Numa altura em que são pedidos sacrifícios a tantos, é estranho que se multipliquem tantas excepções. Estas são (oportunamente?) arrumadas no eufemismo dos «ajustamentos» ou das «adaptações».
8. A circunstância de tudo isto estar preceituado na legislação não é garantia automática de decência. É legal. Será aceitável?
É nestas horas que maior carência sentimos de uma oposição que se afirme como verdadeira alternativa. Não basta, com efeito, divergir agora para (eventualmente) continuar depois.
9. Este é, assim, um tema demasiado substancial para ser adjectivado.
Pertinente não é chamar corrupto a alguém. Até porque isso (além da possível injustiça) desencadeia mecanismos de defesa que inviabilizam qualquer discussão.
Importante é, com serenidade e lucidez, não deixar cair a corrupção no esquecimento ou nos convenientes pretextos do hábito.
10. Ela é tão pluritentacular que está sempre a bater à nossa porta. Ela é tão sedutora que nos pode arrebatar mesmo quando a pretendemos exorcizar.
Não desfoquemos o debate. E comecemos sempre a crítica por um (indispensável) auto-exame!
Arthur Adamov reconheceu: «A única coragem é falarmos na primeira pessoa».
Todas as coisas devem ter as marcas de quem as faz.
Realizar mostra capacidade. Assumir o que se realiza revela coragem. E não é só na hora do aplauso que se deve aparecer.
Há quem goste de se «solteirizar» na hora dos êxitos e dispersar responsabilidades no momento do fracasso.
Ser inteiro em cada momento é o segredo de uma vida digna, limpa!

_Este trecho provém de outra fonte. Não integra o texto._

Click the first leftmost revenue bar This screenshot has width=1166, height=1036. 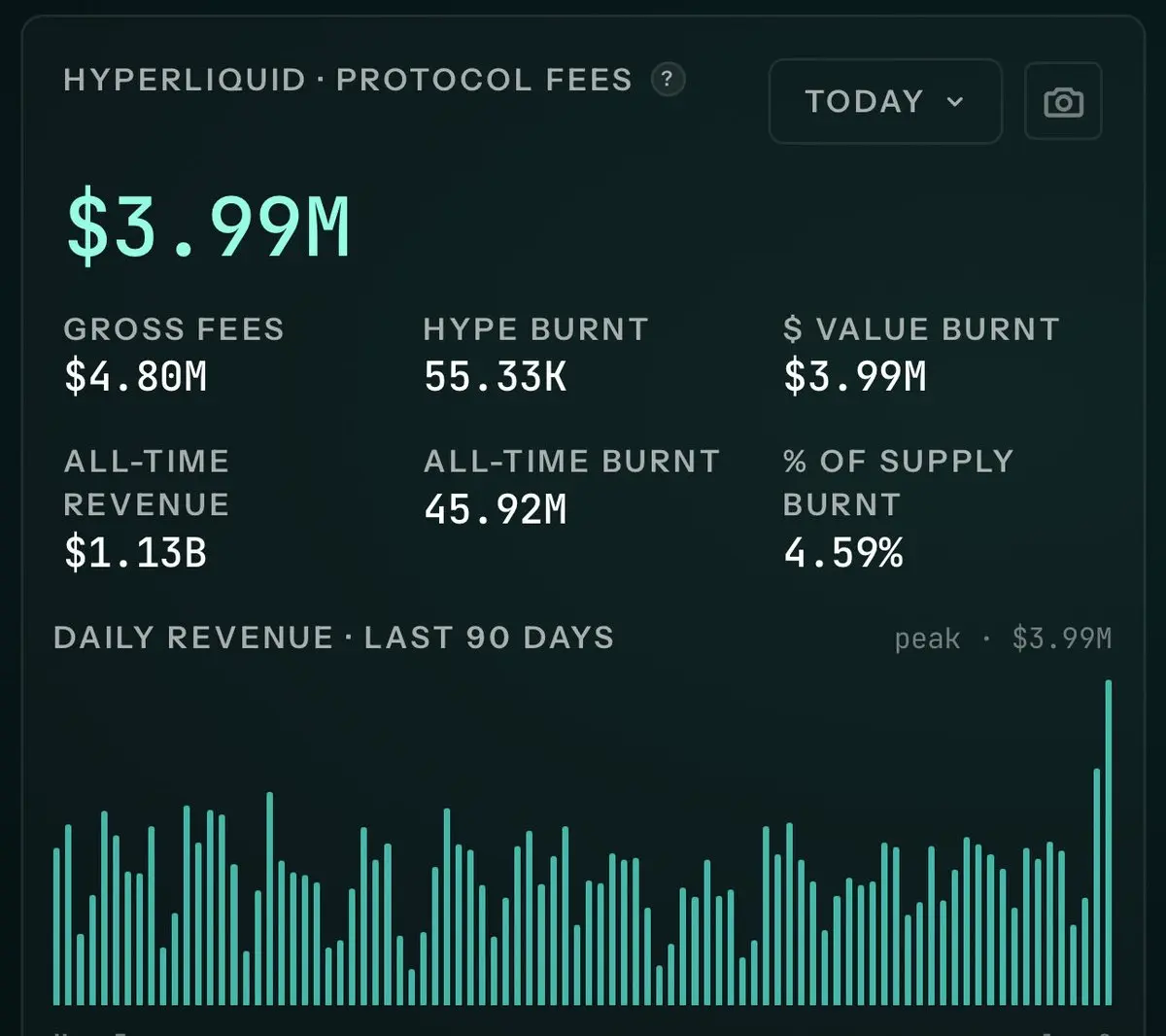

A sabedoria está muito para lá de fazer tudo o que apetece. A sabedoria até pode estar em conseguir dominar os instintos.
Da sabedoria judaica vem-nos esta preciosa recomendação: «É considerado homem aquele que sabe dominar os maus desejos»!
Gervaso confessou: «Quando um escritor se transforma num clássico, já não há necessidade de lê-lo: basta citá-lo».
Ainda assim, faz sempre bem ler o que é bom e reler o que é importante!
Na escala da mobilidade social, o primeiro passo costumava ser o curso universitário. Agora parece ser o segundo.
O primeiro passo passou a ser conseguir uma carreira política e assegurar um lugar partidário.
O curso virá depois. Não tanto para obter conhecimentos. Mas sobretudo para alcançar um estatuto.
Eis o que a actualidade nos mostra!
Cair não é agradável. Mas pode ser determinante. Uma queda pode ensinar mais do que um êxito. Séneca asseverava que um homem grande, quando cai, não deixa de ser grande.
E, mais tarde, Shakespeare sustentou: «Algumas quedas servem para que nos levantemos mais felizes».
Por isso, não tenha medo de cair. Só tenha medo se não tiver vontade de se levantar!
Hoje, 19 de Julho, é dia de Nossa Senhora da Divina Graça, Sta. Justa. Sta. Rufina, Sto. Arsénio e Sta. Áurea.
Um santo e abençoado dia para todos!